# Dieses Wochenende Bike-SnowSlalom aufm Feldberg (Seebuck)



## waldman (8. März 2006)

servus,
dieses wochenende wird aufm feldberg ja die deutsche boardercross meisterschaft ausgetragen (die ist aufm seebuck, King of the Forest ist im Faler Loch)
Nach dem Finallauf am Sonntag (ca. 14.00 uhr) werden wir mit dem Veranstalter en kleinen Slalom aufm Seebuck abstecken und dort fahren. Die ganze sache soll als Probe dienen ob man das Rennen nächstes Jahr offiziell ins Programm aufnehmen soll, dann mit richtiger strecke (glaub ich) und sieger usw.
Bei der Sache am Sonntag gibts keine Preise oder Gewinner.
Es geht einfach nur darum spaß zu haben mitm bike aufm schnee und vielleicht haben wir dann nächstes jahr ein tolles snow rennen wenn wir am sonntag genügend leute sind.
Die Info kommt jetzt vielleicht en bissel spät, aber es gab da en paar probleme mit dem wetter und verschiebungen des rennens, das ja eignetlich schon letztes Wochenende sein sollte.

Würd mich also freuen wenn ein paar von euch kommen.  

Zur Strecke: da kann jeder mitfahren (egal welches bike), es wird keine sprünge oder sonsts was geben. vielleicht gibts sich auch noch die möglichkeit die boardercross strecke zu fahren wenn das rennen komplett rum ist, die wird aber doch recht heftig sein.


----------



## C-Fix (8. März 2006)

Hey, das klingt sehr lustig muss ich sagen!!

HERAUSFORDERUNG A. Geben Sie aus dem Forenthread zum Bike-Snowslalom am Feldberg den Abschnitt wörtlich wieder, der mit den Worten beginnt, die "Bei der Sache" enthalten, und mit "genügend leute sind." schließt.
HERAUSFORDERUNG B.
Beantworten Sie anhand des Forenthreads zum Bike-Snowslalom am Feldberg die folgenden Fragen:
(i) Welche Meisterschaft wird an diesem Wochenende auf dem Feldberg ausgetragen?
(ii) Gegen welche Uhrzeit findet der Finallauf am Sonntag statt?
(iii) Welches Fahrrad ist für die Teilnahme an der Strecke erforderlich?

BEREITGESTELLTE DATEN.

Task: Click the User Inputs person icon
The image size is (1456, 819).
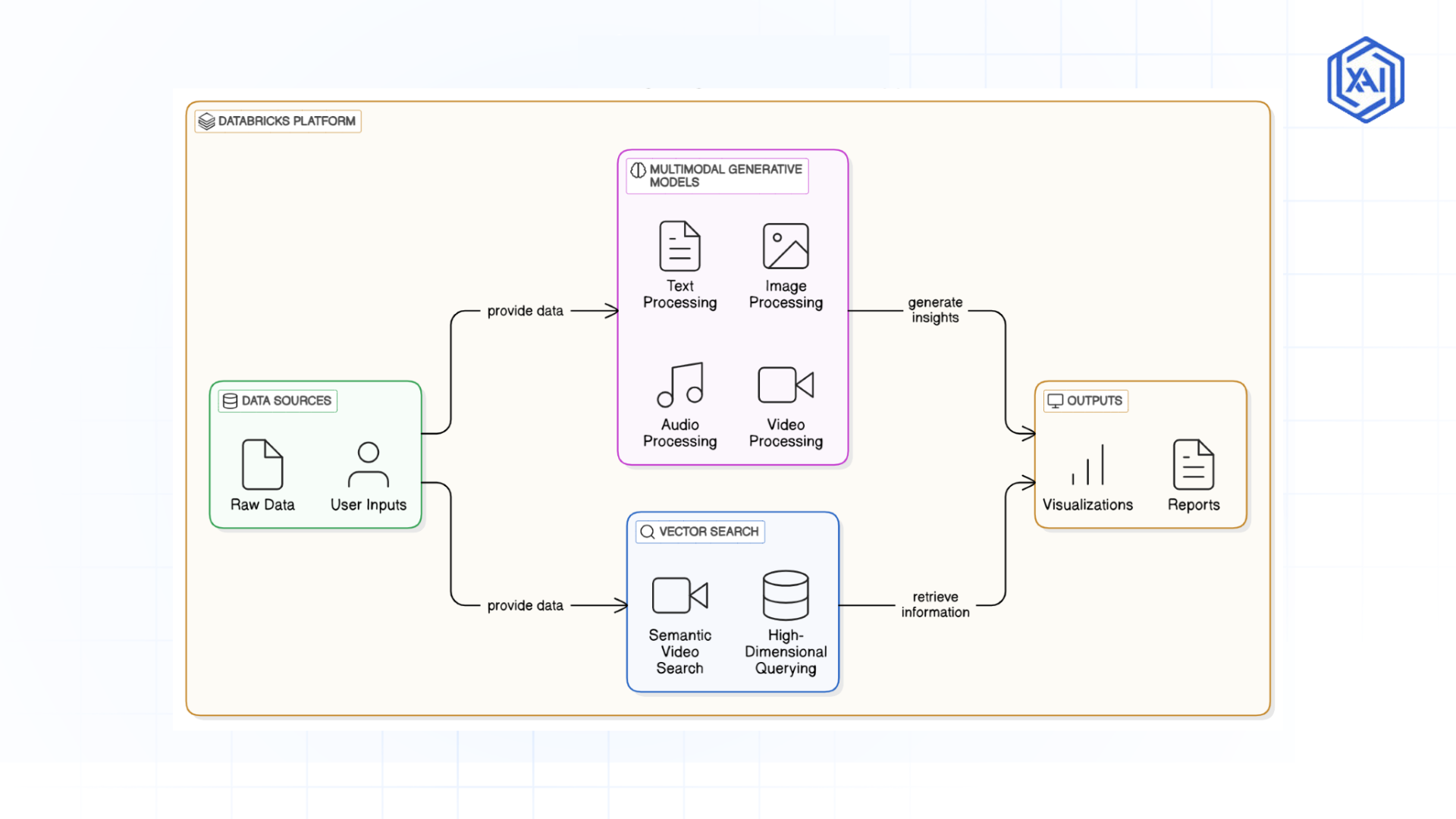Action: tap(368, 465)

...

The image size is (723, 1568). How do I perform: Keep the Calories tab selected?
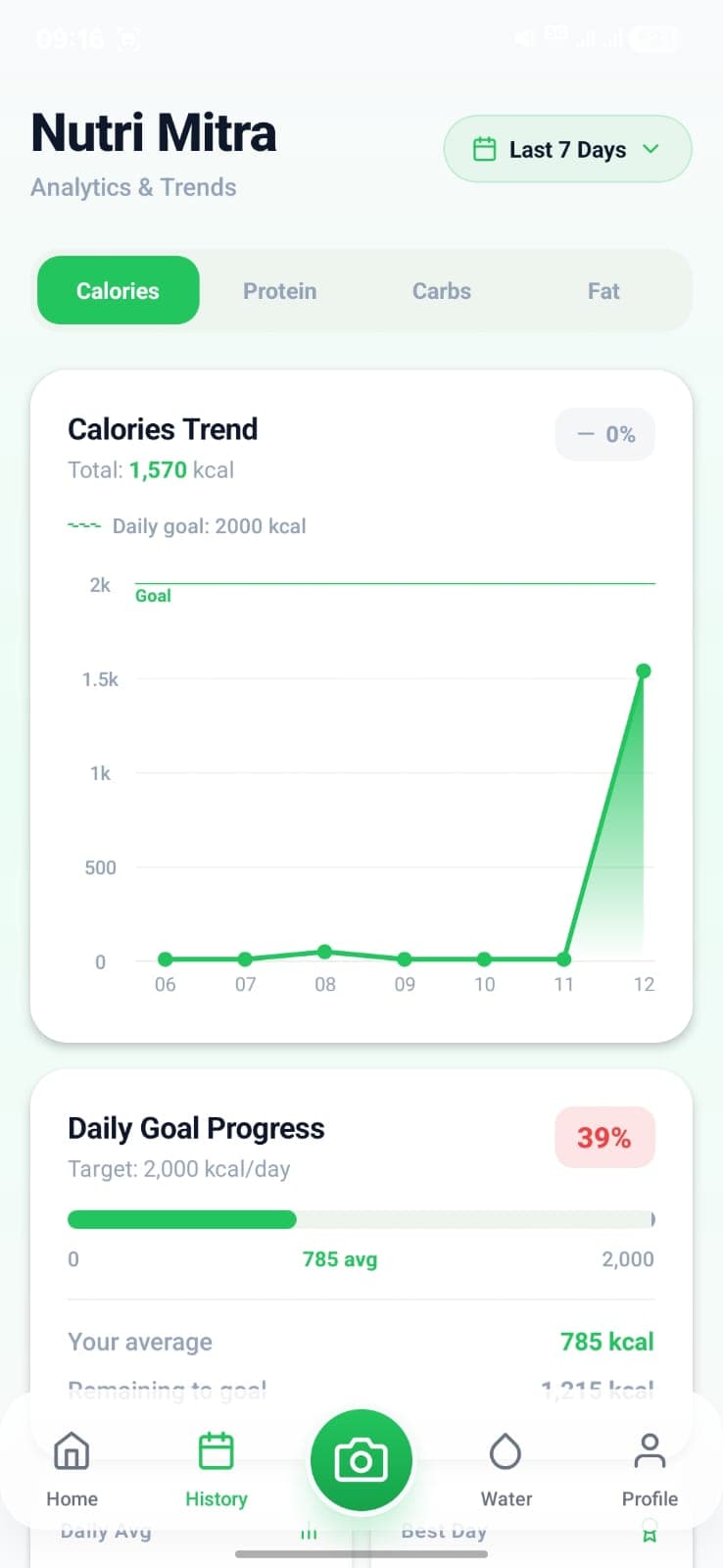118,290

LÖSUNG DER AUFGABE A.
Bei der Sache am Sonntag gibts keine Preise oder Gewinner.
Es geht einfach nur darum spaß zu haben mitm bike aufm schnee und vielleicht haben wir dann nächstes jahr ein tolles snow rennen wenn wir am sonntag genügend leute sind.

LÖSUNG DER AUFGABE B.
(i) Die deutsche Boardercross-Meisterschaft.
(ii) Gegen 14.00 Uhr.
(iii) Jedes Fahrrad ist erlaubt.